Peut-on discerner quelque objet scientifique derrière la métaphore ? Dire par exemple que le jardin " à la Giordano Bruno " le plus élémentaire est une allée rectiligne bordée d'arbres ou de statues, et qu'il s'agit là d'un modèle des entiers naturels, compétence sur laquelle les cogniticiens ont beaucoup écrit, concernant les jeunes enfants. Rappeler qu'un bon exposé commence par " planter le décor ", que les cartes géographiques ont toujours fasciné, qu'un bon plan ou un bon bloc-diagramme valent mieux qu'un long discours (lequel n'est qu'un texte relatant un parcours dans le jardin). Essayer de formaliser, pour en tester la pertinence descriptive, les relations qu'entretiendraient les différentes places ou points de vue à l'intérieur d'un " jardin " : y aurait-il une raison, dans la mémoire ****, de distinguer des proximités de nature différentes (l'équivalent de ce qui dans le jardin est accessible par la vue, par l'ouïe, par la marche…) ? Peut-on vérifier que dans un processus de pensée, rêve,…seuls certains basculements de point de vue sont autorisés (la marche dans les allées), les autres excursions restant à l'état d'incises, comme régulées par un système de parenthèses? Sans oublier que le jardin n'est pas un système clos, ni que bien des stimuli (auditifs, olfactifs), tels la madeleine bien connue, sont difficilement localisables hic et nunc et pointent plutôt vers d'autres jardins très distants. Et d'ailleurs n'y a-t-il qu'un seul promeneur à l'œuvre dans le jardin (l'homoncule de la conscience), ou plusieurs promeneurs concurrents *****, ou ce qui revient à peu près au même pas de promeneur du tout ? Que contiennent les places du jardin (données, processus,…), comment et avec quel résultat interagissent les contenus des différentes places d'un point de vue ?
Tout cela n'est que substitution d'une métaphore d'automaticien à une métaphore d'honnête homme. Ne reste-t-il donc, sur le thème art et science, qu'à organiser des rencontres où un scientifique se racontera à un artiste, ou réciproquement, en espérant avoir le même talent de marieur que Jean-Didier Vincent ?
Le jardin, vu du jardinier et non pas du promeneur, est d'abord mise en scène, et les questions les plus accessibles à une démarche scientifique pourraient concerner la valeur formatrice des scénographies ; mieux même : le scénographe, tel le philosophe, est-il un accoucheur ? Scénographies réelles des musées, ou virtuelles des jeux vidéos, elles conditionnent des parcours qui doivent faciliter l'assimilation, le transfert, la découverte.

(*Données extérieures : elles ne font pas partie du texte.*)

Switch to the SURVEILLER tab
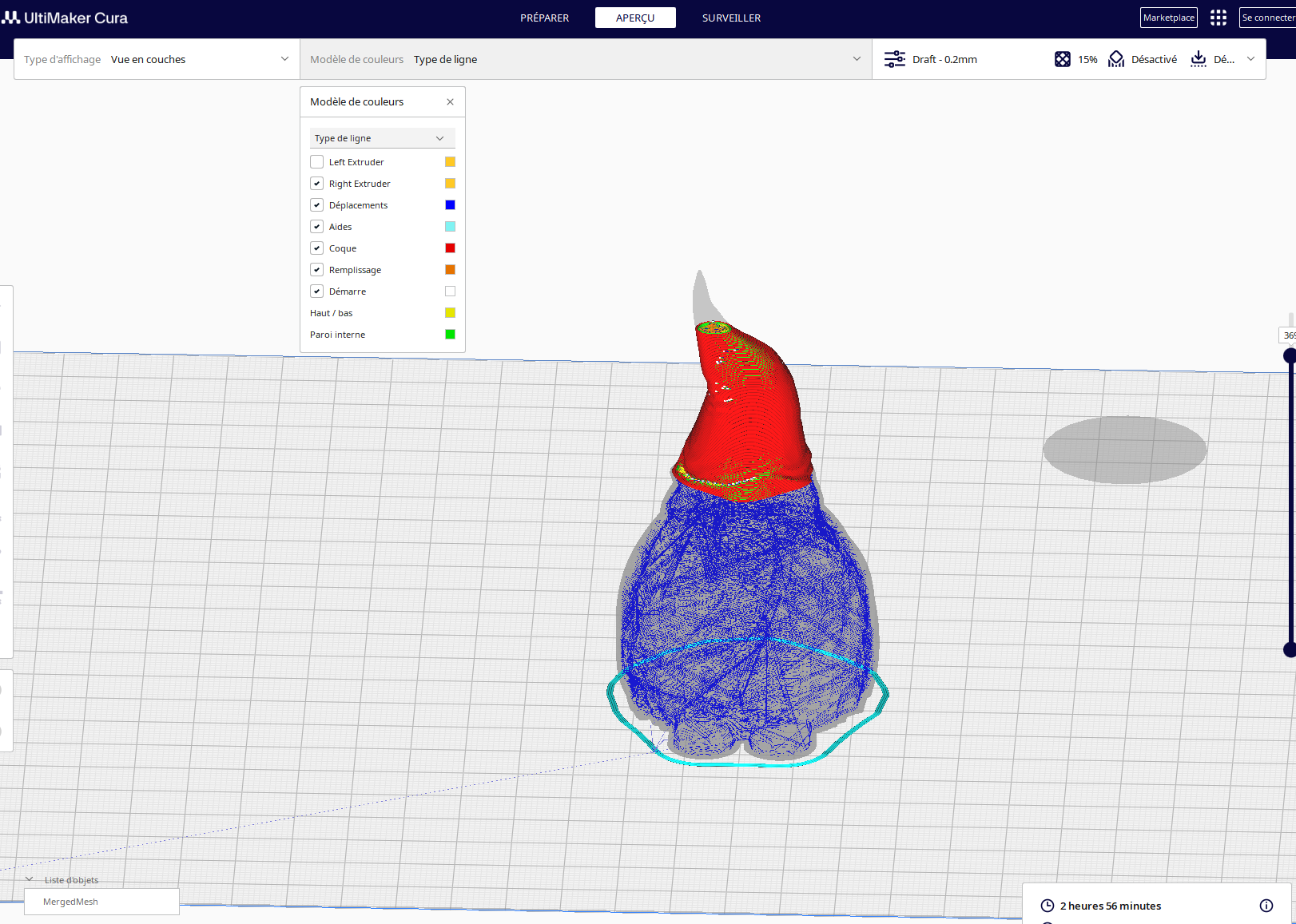The image size is (1296, 924). coord(731,18)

Les artistes, metteurs en scène, designers,… ont en cette matière une expérience cumulée peut-être implicite mais sûrement considérable. Une question en particulier : du roman à la bande dessinée et à l'adaptation cinématographique, en passant par le livre illustré, quel degré d' " abstraction " dans la scénographie (dépendant de quels traits culturels du lecteur) conjugue-t-il au mieux assimilabilité et ouverture (c'est-à-dire prédisposition à la généralisation)****** ? Sait-on où cette expérience a déjà constitué la matière d'une expérimentation sur l'organisation de la mémoire, et reste-t-il quelques manips et synthèses à tenter ?

Gabriel Ruget
mathématicien et directeur de l'Ecole normale supérieure

* " sentiment et paysage portent chacun un nom différent ; ils sont de fait inséparables " (Wang Fu-zhi).
** découverte du paysage, invention du paysage ? Le débat a-t-il un sens ? C 'est la marche forcée dans le jardin, sa réorganisation perpétuelle, au fil des saisons de la mode scientifique, qui en provoque la croissance, plus nécessaire qu'aléatoire.

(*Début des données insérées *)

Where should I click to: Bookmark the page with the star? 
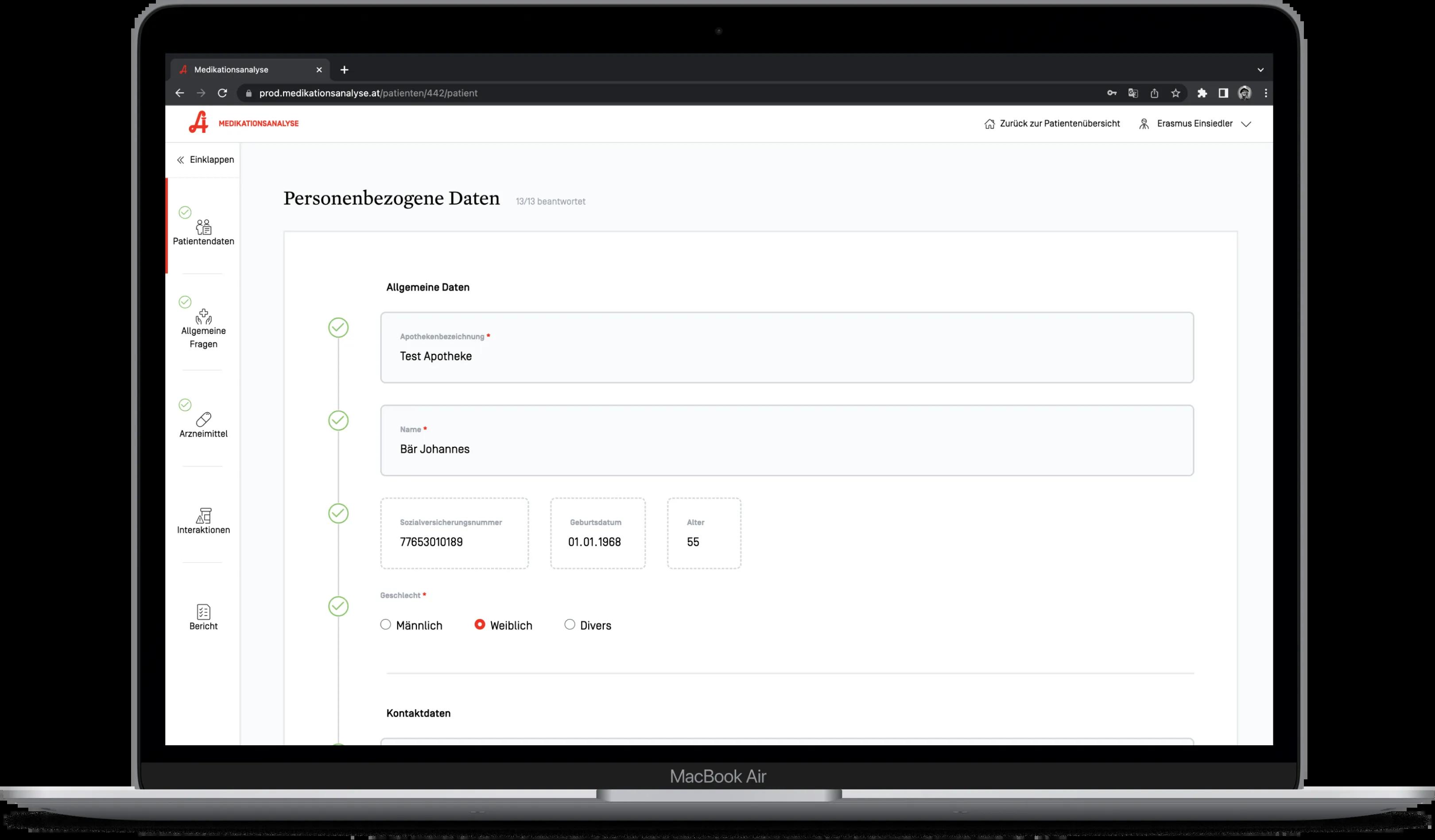(1175, 93)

*** au sens topologique du terme
**** ce firmware qu'il vaut sans doute mieux dans l'état actuel considérer comme un software, associant données et programmes de procédures.

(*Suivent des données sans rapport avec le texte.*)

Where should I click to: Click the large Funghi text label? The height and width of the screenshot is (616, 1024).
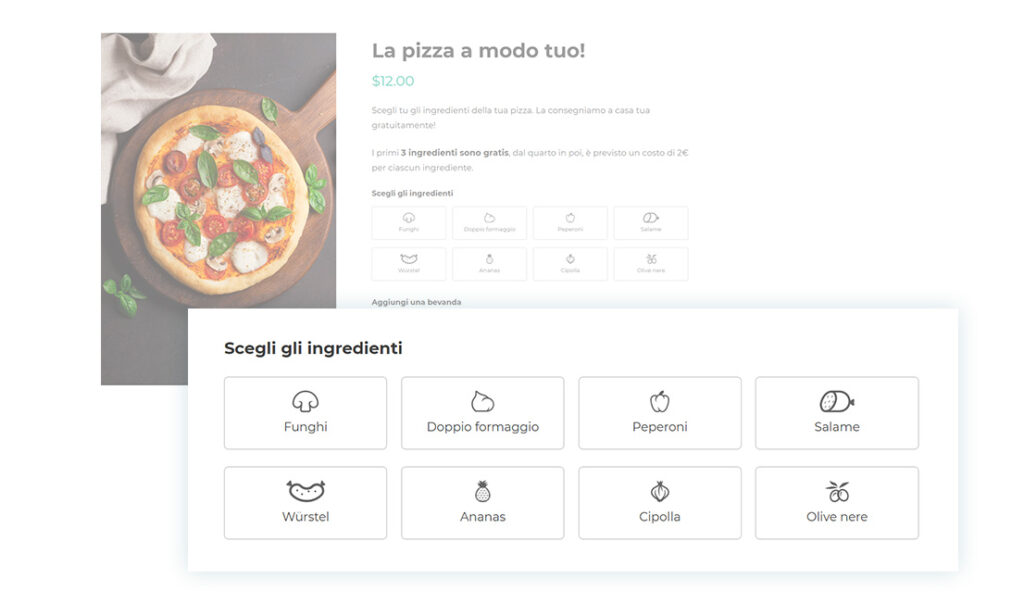[305, 427]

***** au sens informatique
****** on peut aussi évoquer ici le débat sur l'usage de la figure dans l'apprentissage des mathématiques : les configurations particulières d'éléments géométriques, ou algébriques, qui illustrent les théorèmes des mathématiques, et leur enchaînement, sont autant de mises en scène des concepts mathématiques.